How to remove parent directories from a filename in a dataframe?

48 Views Asked by At

I have created a dataframe which contains 2 columns "codes" and "filename". The file names were populated along with the directory path name e.g. ".\XML files\ABC123.xml". How do I remove ".\XML files\" to only leave "ABC123.xml"?

I have tried

#1

df["filename"] = df["filename"].str.replace(".\XML files\","",regex=False")

errors with EOL while scanning string literal

#2

df["filename"] = df["filename"].str.replace("".\XML files\"","",regex=False")

unexpected character after line continuation character

#3

df["filename"] = df["filename"].str.replace(""".\XML files\""","", regex=False")

errors with EOL while scanning triple- quoted string literal

#4

df["filename"] = df["filename"].str.replace("XML files","", regex=False")

this works but leaves me with ".\\ABC123.xml"

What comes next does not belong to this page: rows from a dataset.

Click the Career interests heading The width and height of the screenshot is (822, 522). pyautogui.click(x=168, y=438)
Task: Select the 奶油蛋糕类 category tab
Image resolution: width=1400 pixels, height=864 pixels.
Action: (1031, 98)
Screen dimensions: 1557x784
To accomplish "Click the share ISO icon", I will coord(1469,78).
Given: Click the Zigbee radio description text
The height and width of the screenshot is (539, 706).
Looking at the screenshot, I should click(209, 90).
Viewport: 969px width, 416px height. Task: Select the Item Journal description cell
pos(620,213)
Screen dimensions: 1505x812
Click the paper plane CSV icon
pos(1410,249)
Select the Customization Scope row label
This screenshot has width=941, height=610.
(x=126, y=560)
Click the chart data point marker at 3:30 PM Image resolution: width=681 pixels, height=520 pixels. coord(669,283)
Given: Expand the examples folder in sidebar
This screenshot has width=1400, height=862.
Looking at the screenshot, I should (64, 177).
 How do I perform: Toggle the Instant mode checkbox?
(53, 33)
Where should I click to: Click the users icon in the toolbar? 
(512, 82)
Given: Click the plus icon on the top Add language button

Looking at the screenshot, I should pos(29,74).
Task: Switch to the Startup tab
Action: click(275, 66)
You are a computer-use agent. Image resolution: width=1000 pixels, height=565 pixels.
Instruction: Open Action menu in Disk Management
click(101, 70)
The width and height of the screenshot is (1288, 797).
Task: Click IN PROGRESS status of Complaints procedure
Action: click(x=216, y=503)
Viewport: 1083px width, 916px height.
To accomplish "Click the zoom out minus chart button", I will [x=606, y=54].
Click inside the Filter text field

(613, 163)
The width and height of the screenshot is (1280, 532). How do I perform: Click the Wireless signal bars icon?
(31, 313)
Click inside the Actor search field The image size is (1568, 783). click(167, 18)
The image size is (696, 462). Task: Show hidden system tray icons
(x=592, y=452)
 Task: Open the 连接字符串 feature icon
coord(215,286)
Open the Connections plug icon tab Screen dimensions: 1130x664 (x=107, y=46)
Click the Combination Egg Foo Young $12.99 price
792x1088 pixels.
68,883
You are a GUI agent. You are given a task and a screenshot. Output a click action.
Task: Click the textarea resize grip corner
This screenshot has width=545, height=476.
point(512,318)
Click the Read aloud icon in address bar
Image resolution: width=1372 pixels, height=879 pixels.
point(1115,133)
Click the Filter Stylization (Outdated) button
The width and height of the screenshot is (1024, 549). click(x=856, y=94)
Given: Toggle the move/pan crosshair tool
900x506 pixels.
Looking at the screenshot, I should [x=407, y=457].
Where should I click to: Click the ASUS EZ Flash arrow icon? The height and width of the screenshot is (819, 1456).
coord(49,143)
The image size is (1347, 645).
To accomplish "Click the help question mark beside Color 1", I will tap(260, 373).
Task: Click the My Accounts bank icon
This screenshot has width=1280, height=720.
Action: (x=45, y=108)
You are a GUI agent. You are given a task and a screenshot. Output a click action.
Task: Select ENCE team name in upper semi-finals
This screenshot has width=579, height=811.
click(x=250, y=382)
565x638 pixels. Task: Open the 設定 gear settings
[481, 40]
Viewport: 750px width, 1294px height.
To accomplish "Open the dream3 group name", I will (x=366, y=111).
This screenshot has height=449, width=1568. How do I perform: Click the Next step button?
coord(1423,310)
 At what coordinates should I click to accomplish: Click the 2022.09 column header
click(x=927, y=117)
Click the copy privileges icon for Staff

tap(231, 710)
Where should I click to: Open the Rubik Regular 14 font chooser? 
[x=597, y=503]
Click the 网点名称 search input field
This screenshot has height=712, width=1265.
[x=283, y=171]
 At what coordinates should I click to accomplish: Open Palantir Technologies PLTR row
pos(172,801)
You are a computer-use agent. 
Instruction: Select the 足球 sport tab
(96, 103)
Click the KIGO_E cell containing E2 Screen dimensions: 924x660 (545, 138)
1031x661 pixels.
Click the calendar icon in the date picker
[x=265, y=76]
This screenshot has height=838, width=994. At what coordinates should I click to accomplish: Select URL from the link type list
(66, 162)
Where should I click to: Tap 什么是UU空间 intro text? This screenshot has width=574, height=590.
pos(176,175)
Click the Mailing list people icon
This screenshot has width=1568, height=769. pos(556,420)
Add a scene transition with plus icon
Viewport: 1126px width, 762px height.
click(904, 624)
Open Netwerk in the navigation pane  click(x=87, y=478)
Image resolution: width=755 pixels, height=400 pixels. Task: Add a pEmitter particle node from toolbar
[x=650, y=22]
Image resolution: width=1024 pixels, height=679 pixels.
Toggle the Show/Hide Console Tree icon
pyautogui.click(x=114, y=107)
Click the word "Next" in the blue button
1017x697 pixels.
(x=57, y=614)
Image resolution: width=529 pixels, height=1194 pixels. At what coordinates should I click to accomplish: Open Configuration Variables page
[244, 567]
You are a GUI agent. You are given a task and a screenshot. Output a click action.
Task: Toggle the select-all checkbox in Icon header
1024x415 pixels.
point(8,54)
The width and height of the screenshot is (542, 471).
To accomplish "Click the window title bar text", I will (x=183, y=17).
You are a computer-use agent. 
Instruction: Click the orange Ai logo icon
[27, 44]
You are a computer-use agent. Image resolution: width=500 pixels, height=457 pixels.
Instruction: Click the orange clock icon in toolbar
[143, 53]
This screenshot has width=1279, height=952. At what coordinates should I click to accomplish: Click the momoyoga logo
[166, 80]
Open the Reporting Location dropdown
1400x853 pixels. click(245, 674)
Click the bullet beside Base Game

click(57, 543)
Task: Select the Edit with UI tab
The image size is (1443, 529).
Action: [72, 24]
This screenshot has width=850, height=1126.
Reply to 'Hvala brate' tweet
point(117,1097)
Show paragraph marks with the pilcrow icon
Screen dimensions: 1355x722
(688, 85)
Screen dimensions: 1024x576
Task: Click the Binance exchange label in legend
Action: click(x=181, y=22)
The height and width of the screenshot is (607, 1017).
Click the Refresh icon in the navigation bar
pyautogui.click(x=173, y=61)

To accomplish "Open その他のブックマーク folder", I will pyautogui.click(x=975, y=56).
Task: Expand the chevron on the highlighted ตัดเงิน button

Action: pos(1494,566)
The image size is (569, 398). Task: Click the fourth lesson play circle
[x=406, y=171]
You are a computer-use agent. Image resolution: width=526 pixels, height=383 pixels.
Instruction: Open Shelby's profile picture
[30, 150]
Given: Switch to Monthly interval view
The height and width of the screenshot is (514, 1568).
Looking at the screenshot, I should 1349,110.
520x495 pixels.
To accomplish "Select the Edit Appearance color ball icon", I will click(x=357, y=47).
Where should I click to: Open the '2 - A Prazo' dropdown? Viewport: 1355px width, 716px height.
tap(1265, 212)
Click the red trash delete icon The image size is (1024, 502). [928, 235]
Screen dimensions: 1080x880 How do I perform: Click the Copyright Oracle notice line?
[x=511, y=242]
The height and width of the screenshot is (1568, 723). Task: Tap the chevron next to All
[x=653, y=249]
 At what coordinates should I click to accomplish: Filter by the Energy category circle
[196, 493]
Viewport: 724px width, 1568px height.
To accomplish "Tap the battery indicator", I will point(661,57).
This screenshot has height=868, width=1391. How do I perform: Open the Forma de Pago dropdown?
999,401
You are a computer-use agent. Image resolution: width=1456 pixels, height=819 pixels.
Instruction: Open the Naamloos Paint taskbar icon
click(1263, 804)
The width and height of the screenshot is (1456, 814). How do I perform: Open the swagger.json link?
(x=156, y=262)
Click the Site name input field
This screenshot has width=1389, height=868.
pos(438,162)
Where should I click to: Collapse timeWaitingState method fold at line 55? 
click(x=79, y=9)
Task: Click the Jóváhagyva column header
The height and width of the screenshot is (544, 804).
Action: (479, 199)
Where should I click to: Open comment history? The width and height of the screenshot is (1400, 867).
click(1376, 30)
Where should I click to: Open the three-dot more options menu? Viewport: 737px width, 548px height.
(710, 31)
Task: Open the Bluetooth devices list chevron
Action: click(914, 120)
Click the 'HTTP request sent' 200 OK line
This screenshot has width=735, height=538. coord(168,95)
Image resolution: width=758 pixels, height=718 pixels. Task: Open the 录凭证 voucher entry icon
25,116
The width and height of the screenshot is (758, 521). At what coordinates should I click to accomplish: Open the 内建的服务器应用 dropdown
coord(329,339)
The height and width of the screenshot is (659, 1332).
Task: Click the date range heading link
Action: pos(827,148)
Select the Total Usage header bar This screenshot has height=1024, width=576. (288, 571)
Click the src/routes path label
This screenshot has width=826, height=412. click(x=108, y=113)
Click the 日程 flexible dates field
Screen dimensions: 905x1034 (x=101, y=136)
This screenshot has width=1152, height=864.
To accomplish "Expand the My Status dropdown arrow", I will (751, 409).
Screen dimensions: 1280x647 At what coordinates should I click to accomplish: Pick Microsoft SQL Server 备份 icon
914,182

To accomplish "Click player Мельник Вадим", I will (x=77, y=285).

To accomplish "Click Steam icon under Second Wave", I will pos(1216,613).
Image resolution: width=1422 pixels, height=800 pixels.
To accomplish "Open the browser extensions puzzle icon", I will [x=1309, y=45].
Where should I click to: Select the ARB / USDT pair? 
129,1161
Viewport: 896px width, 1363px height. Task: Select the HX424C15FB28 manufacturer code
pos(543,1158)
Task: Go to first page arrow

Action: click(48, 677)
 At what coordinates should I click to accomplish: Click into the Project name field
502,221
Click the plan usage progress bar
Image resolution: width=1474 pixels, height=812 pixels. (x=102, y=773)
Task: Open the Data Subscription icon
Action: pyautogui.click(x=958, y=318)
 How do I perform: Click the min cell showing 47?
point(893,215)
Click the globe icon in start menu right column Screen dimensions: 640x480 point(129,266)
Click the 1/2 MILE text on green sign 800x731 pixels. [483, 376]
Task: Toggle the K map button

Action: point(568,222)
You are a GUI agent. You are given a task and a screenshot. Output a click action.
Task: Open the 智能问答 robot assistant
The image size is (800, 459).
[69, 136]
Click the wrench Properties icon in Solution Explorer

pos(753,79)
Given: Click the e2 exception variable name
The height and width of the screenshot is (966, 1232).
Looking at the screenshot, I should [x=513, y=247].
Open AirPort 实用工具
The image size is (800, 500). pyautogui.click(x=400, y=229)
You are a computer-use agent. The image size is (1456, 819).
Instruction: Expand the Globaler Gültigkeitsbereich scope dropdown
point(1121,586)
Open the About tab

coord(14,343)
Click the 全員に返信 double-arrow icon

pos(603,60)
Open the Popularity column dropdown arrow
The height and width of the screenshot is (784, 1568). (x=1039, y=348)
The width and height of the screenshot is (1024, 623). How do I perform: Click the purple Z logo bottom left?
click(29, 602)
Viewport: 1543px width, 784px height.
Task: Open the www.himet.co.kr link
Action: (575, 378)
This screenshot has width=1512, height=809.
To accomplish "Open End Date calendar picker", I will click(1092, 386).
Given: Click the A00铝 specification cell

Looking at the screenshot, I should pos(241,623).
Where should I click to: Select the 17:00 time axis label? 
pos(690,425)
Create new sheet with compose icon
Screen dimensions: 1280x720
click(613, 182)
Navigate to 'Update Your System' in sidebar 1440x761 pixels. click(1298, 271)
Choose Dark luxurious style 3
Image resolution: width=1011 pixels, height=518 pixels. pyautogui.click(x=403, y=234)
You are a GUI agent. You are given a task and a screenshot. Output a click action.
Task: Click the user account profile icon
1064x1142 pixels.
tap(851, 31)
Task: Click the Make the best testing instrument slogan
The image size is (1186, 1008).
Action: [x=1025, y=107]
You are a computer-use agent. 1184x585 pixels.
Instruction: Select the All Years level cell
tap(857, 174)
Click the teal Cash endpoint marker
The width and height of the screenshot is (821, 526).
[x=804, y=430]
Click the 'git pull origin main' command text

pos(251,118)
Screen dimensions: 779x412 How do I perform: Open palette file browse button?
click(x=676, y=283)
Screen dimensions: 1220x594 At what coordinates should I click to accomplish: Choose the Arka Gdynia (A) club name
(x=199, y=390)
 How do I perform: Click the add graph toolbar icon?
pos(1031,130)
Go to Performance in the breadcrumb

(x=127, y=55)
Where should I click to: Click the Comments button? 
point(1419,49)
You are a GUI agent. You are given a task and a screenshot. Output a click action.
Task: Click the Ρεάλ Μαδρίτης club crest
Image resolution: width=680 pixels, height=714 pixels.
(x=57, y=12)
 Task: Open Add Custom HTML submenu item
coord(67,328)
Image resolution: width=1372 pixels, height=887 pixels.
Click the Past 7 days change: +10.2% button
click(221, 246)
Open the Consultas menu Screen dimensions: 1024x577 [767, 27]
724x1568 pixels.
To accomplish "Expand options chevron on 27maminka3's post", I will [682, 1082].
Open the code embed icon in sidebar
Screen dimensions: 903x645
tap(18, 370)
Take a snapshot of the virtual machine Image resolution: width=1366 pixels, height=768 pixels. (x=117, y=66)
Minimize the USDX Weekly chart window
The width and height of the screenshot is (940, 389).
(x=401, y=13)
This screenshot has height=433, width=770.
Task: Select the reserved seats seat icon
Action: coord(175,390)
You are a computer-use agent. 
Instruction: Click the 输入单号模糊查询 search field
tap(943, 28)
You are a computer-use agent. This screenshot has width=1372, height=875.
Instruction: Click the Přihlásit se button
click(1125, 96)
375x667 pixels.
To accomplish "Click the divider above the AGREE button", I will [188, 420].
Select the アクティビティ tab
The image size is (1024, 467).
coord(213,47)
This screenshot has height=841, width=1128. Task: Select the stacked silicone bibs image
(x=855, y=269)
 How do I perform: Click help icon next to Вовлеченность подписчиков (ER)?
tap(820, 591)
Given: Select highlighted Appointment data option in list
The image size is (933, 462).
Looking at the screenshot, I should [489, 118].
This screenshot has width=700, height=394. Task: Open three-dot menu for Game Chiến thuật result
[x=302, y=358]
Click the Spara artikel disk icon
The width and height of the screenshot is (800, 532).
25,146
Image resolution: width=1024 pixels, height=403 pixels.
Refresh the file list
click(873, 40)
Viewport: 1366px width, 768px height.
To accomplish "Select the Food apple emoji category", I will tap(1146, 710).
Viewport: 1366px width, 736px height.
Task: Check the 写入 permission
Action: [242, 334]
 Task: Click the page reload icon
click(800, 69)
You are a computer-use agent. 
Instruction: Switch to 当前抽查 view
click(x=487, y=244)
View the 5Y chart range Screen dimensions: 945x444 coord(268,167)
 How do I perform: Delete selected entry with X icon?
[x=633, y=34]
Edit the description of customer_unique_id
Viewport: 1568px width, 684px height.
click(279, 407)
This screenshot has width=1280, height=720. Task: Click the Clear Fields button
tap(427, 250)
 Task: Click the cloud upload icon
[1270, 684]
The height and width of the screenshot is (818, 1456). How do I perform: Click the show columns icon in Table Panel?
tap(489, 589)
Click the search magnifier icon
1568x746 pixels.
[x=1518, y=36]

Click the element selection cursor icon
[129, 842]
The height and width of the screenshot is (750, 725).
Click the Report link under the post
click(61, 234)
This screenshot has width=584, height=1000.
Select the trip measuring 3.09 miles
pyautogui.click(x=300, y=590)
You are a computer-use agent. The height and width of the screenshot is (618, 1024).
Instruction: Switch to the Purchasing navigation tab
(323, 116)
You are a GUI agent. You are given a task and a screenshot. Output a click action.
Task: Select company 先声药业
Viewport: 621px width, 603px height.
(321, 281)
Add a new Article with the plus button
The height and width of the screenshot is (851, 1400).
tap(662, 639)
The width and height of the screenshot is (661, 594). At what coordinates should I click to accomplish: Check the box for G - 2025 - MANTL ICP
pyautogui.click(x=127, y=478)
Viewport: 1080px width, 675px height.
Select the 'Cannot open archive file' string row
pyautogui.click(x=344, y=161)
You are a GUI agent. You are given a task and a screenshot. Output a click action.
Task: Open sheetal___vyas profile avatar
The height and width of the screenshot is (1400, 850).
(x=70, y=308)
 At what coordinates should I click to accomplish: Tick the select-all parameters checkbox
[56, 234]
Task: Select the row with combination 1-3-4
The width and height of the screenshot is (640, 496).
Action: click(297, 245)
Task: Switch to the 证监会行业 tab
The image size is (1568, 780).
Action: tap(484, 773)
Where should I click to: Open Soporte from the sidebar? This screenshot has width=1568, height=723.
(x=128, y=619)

after trying another iteration to remove \

df["filename"] = df["filename"].str.replace("\\","", regex=False")

I am still left with ".ABC123.xml"

I am stuck here. how do I remove only the first "." and not the second one?

1

There are 1 best solutions below

2
C4stor On

You need to escape the \ in the replacement, so for example df["filename"] = df["filename"].str.replace(".\\XML files","",regex=False")